═════ Input data
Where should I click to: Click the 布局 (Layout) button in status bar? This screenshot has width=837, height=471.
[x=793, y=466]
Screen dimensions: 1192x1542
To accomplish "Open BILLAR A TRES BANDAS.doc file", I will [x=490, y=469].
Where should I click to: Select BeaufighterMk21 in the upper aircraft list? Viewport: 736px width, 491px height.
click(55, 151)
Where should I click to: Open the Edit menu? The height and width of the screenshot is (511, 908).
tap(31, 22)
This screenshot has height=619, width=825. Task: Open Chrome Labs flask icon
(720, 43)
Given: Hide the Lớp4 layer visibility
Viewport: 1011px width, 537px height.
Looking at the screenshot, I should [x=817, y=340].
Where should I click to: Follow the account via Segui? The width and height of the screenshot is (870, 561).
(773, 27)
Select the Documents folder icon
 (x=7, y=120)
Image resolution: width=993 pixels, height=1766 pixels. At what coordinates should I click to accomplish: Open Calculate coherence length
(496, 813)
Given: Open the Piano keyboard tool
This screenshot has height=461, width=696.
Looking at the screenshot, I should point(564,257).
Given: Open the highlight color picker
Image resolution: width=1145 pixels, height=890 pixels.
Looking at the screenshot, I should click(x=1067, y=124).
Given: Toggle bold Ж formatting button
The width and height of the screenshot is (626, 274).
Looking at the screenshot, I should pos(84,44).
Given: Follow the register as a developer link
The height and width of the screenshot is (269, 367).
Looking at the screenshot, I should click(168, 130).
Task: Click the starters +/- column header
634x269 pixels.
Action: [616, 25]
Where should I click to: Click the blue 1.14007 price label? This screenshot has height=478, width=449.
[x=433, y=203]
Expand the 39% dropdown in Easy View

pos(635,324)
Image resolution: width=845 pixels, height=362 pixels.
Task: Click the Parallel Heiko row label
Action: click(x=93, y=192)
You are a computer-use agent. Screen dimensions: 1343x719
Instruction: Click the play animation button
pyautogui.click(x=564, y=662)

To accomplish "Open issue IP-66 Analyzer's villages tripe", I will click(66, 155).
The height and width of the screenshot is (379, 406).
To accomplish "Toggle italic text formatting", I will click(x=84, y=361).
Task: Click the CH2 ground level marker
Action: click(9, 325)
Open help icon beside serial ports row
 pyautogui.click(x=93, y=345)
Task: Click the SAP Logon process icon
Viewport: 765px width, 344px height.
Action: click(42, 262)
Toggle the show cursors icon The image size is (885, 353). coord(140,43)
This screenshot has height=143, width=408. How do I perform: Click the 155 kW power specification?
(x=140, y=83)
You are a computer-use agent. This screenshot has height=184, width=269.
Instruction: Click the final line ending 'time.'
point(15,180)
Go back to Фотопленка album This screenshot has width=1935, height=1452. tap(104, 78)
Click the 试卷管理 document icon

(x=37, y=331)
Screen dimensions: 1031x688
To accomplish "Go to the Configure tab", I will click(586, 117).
══════════
Direction:
Could you write out all the entries above again with "Where should I click to" switched to "Which spot should I click to" and nothing else altered?

Correct response:
Which spot should I click to: Click the 布局 (Layout) button in status bar? This screenshot has width=837, height=471.
[x=793, y=466]
Screen dimensions: 1192x1542
To accomplish "Open BILLAR A TRES BANDAS.doc file", I will [x=490, y=469].
Which spot should I click to: Select BeaufighterMk21 in the upper aircraft list? Viewport: 736px width, 491px height.
click(55, 151)
Which spot should I click to: Open the Edit menu? The height and width of the screenshot is (511, 908).
tap(31, 22)
This screenshot has height=619, width=825. Task: Open Chrome Labs flask icon
(720, 43)
Given: Hide the Lớp4 layer visibility
Viewport: 1011px width, 537px height.
Looking at the screenshot, I should [x=817, y=340].
Which spot should I click to: Follow the account via Segui? The width and height of the screenshot is (870, 561).
(773, 27)
Select the Documents folder icon
 (x=7, y=120)
Image resolution: width=993 pixels, height=1766 pixels. At what coordinates should I click to accomplish: Open Calculate coherence length
(496, 813)
Given: Open the Piano keyboard tool
This screenshot has height=461, width=696.
Looking at the screenshot, I should point(564,257).
Given: Open the highlight color picker
Image resolution: width=1145 pixels, height=890 pixels.
Looking at the screenshot, I should click(x=1067, y=124).
Given: Toggle bold Ж formatting button
The width and height of the screenshot is (626, 274).
Looking at the screenshot, I should pos(84,44).
Given: Follow the register as a developer link
The height and width of the screenshot is (269, 367).
Looking at the screenshot, I should click(168, 130).
Task: Click the starters +/- column header
634x269 pixels.
Action: [616, 25]
Which spot should I click to: Click the blue 1.14007 price label? This screenshot has height=478, width=449.
[x=433, y=203]
Expand the 39% dropdown in Easy View

pos(635,324)
Image resolution: width=845 pixels, height=362 pixels.
Task: Click the Parallel Heiko row label
Action: click(x=93, y=192)
You are a computer-use agent. Screen dimensions: 1343x719
Instruction: Click the play animation button
pyautogui.click(x=564, y=662)

To accomplish "Open issue IP-66 Analyzer's villages tripe", I will click(66, 155).
The height and width of the screenshot is (379, 406).
To accomplish "Toggle italic text formatting", I will click(x=84, y=361).
Task: Click the CH2 ground level marker
Action: click(9, 325)
Open help icon beside serial ports row
 pyautogui.click(x=93, y=345)
Task: Click the SAP Logon process icon
Viewport: 765px width, 344px height.
Action: click(42, 262)
Toggle the show cursors icon The image size is (885, 353). coord(140,43)
This screenshot has height=143, width=408. How do I perform: Click the 155 kW power specification?
(x=140, y=83)
You are a computer-use agent. This screenshot has height=184, width=269.
Instruction: Click the final line ending 'time.'
point(15,180)
Go back to Фотопленка album This screenshot has width=1935, height=1452. tap(104, 78)
Click the 试卷管理 document icon

(x=37, y=331)
Screen dimensions: 1031x688
To accomplish "Go to the Configure tab", I will click(586, 117).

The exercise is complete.